Draco gave her a sultry grin, and his hand slipped under the table. "I know other ways I could give you your winnings, Mrs. Malfoy," he murmured. Ginny giggled like a girl.

All five of their children instantly protested. "We can hear you, you know!" Elliot said.

"So sorry," Draco said. "Would you mind leaving, then?"

After dinner had been cleared away and the guests were nice and full, the house elves whisked away the tables, leaving the room wide open. A string quartet set up in the corner, and soon everyone had paired up and was dancing. Near the center of the room, Draco and Ginny moved slowly to the music, lost for a moment in the ghosts of the past.

"You really don't mind that Laura is involved with James Turpin, do you?" she asked, biting her lip.

"No," he said. "Not too much, at any rate. As long as he doesn't look like Potter."

Ginny smiled. "Spitting image of his father, I've been told," she said. "Blue eyes, reddish hair."

"Ah. So he looks like Ron instead. Even better."

She laughed and rested her head on his shoulder. "How amusing you are," she said, "when you're trying to convince me that you still hate my family."

"Never could fool you, could I?"

"I give you points for effort, but no, you can't." She kissed him and gazed up at him adoringly. "Ninety years," she murmured.

"You don't look a day over seventy, love," Draco said with a wink.

"And that's supposed to make me feel better how?"

"Oh, you know. I have so many witches chasing after me these days, you should feel lucky I've decided to forego them all to stay with you."

"What's that? Sorry, all I heard was 'I'm going to be sleeping on the couch tonight, Ginny.'"

He chuckled and set his chin on top of her head. "But you know how bad my back is."

"I do. I like to think that I know everything about you."

"Oh really?"

"And even then, I learn something new about you every day."

Draco bent his head until their foreheads touched, and looked deeply into her eyes. "Amazing how that happens, isn't it?" he whispered.

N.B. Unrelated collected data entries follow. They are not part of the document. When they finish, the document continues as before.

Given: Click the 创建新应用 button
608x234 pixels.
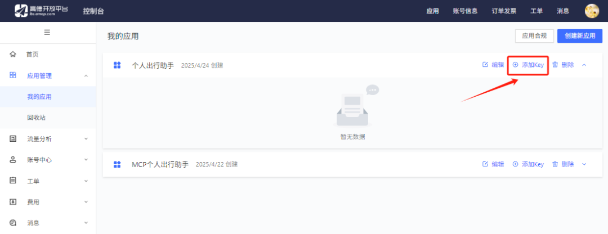Looking at the screenshot, I should point(580,36).
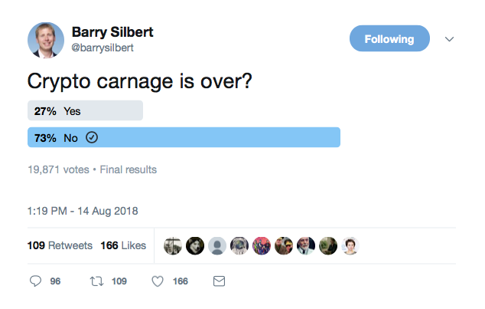Click the @barrysilbert handle

(103, 48)

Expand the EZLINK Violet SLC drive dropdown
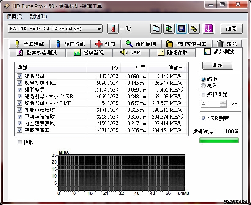click(55, 29)
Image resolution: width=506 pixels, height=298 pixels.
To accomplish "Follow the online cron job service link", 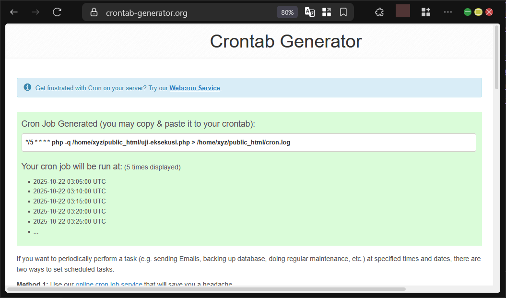I will (109, 285).
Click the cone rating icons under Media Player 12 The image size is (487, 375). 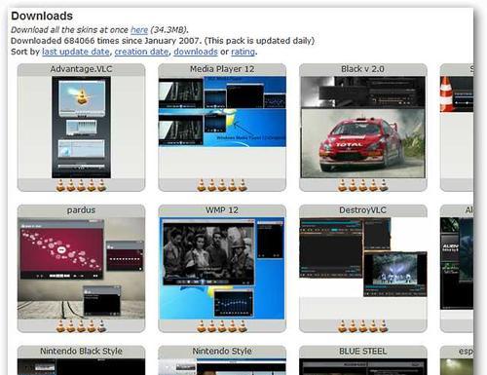click(x=222, y=185)
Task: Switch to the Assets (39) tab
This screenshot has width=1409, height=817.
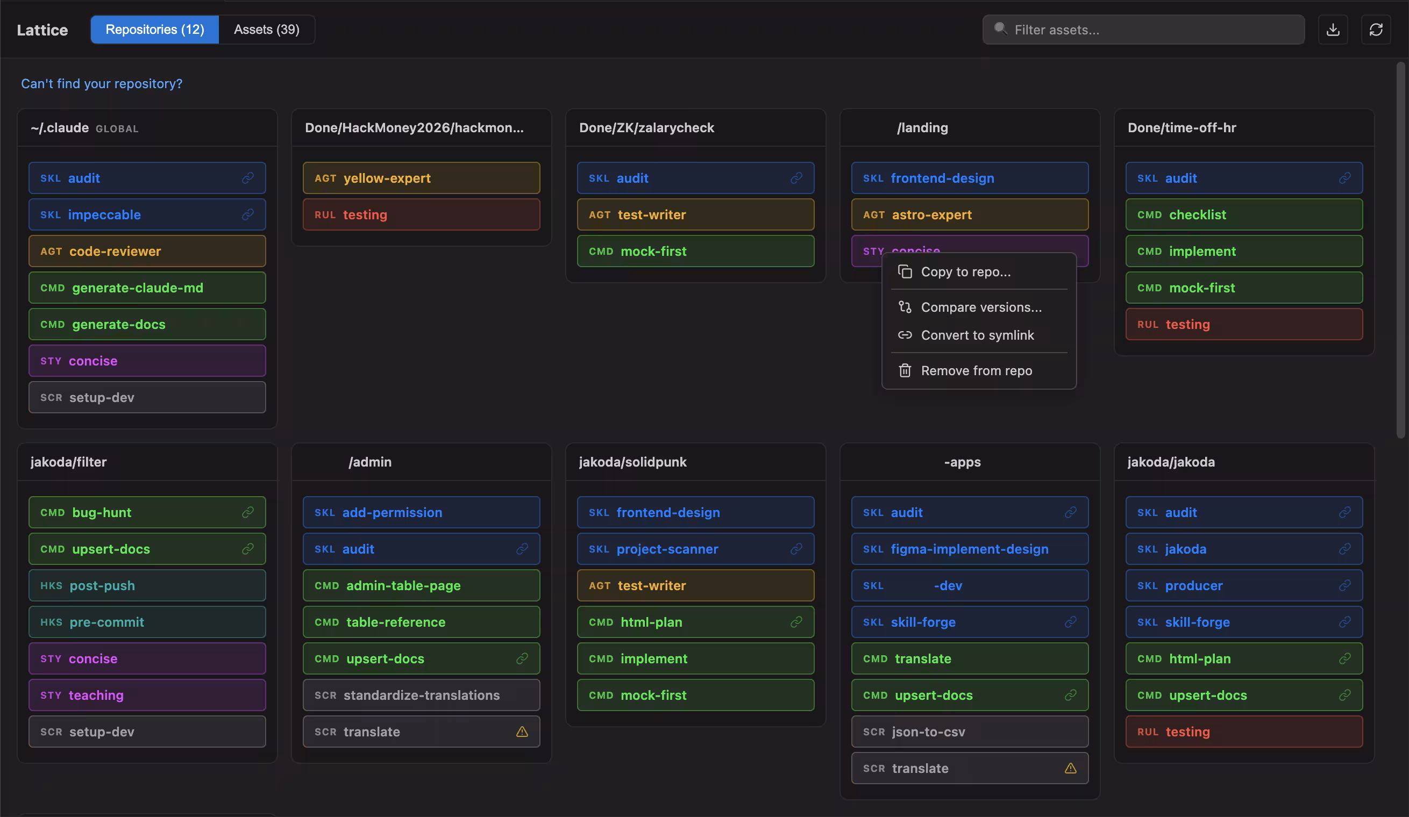Action: [267, 30]
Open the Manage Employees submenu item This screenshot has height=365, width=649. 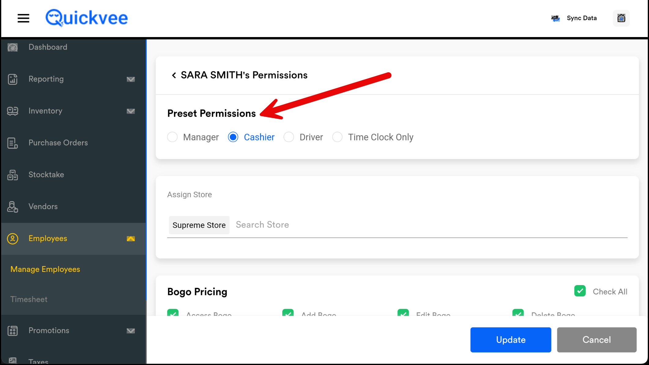45,269
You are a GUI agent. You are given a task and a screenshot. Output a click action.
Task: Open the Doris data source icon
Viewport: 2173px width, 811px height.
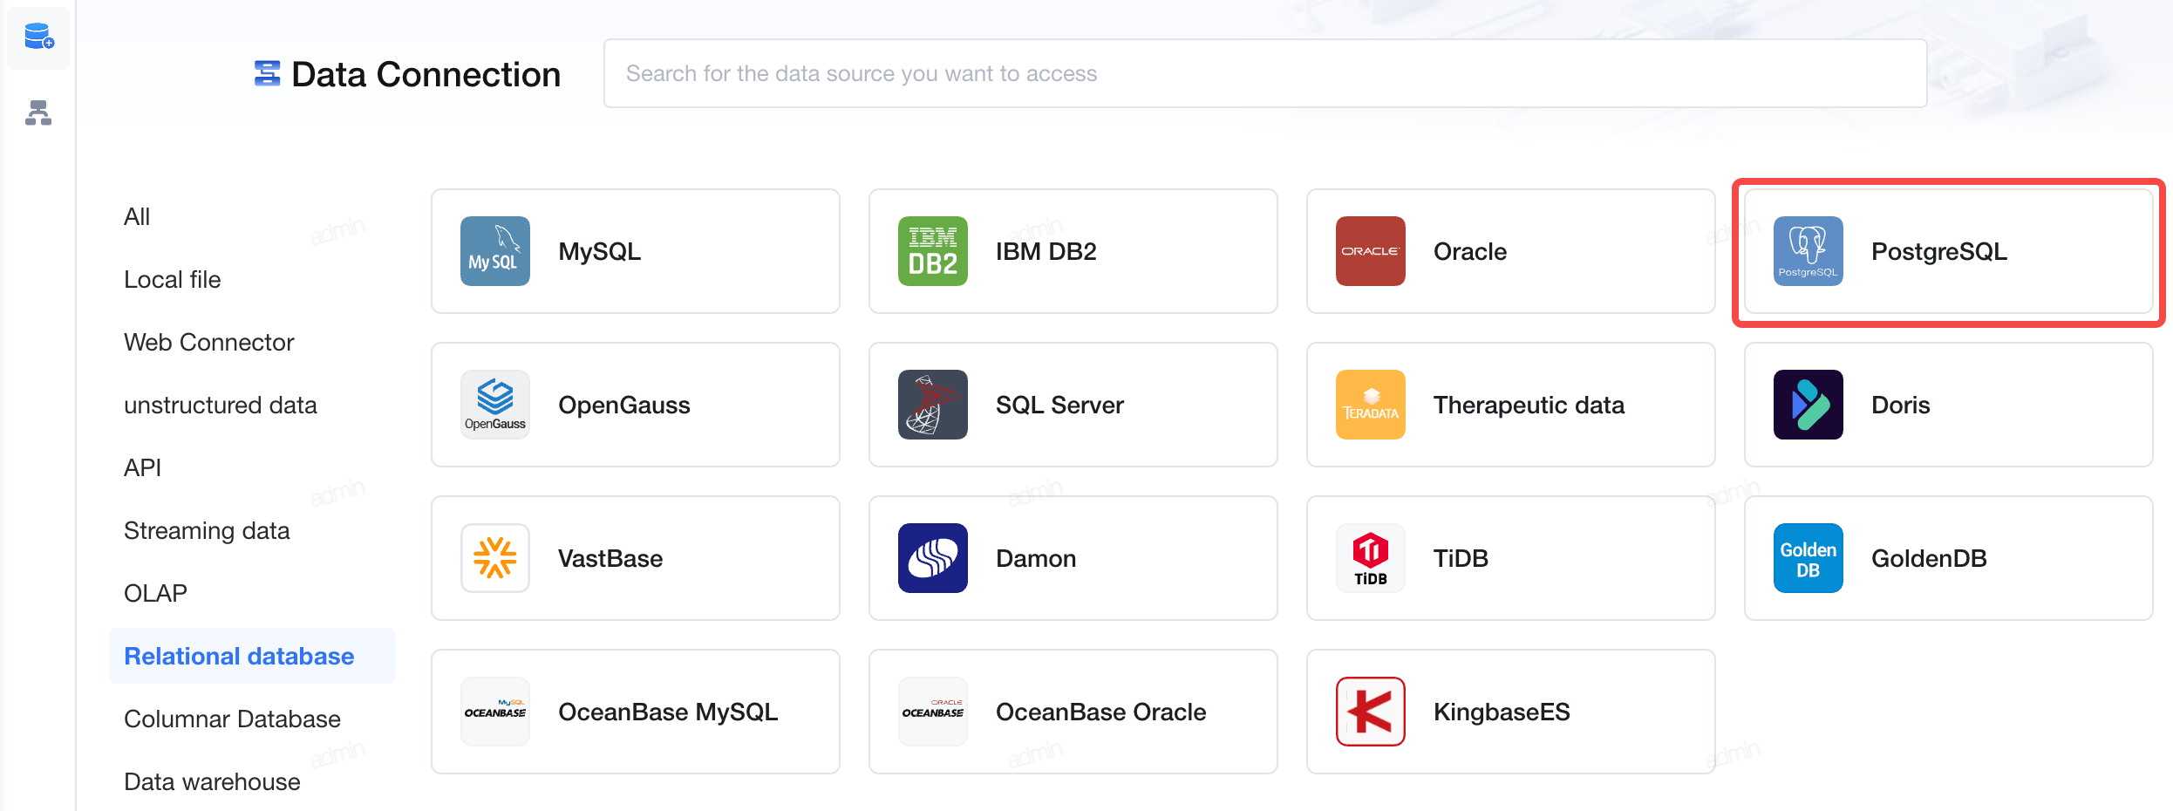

Elliot and his wife Tess stood along the wall, watching his parents laugh and talk and dance together on the dance floor. "Do you see us in their place, on our ninetieth anniversary?" Tess asked, threading her fingers through his.

"I hope so," Elliot murmured, not tearing his gaze from them. His father was not an expressive man -- he was the butt of many family jokes for it -- but the way he looked at his wife was a humbling thing to see. Even now, the both of them over a hundred years old and gray and wrinkled, they were still madly in love with each other and it was written all over their faces. "We should go," he said.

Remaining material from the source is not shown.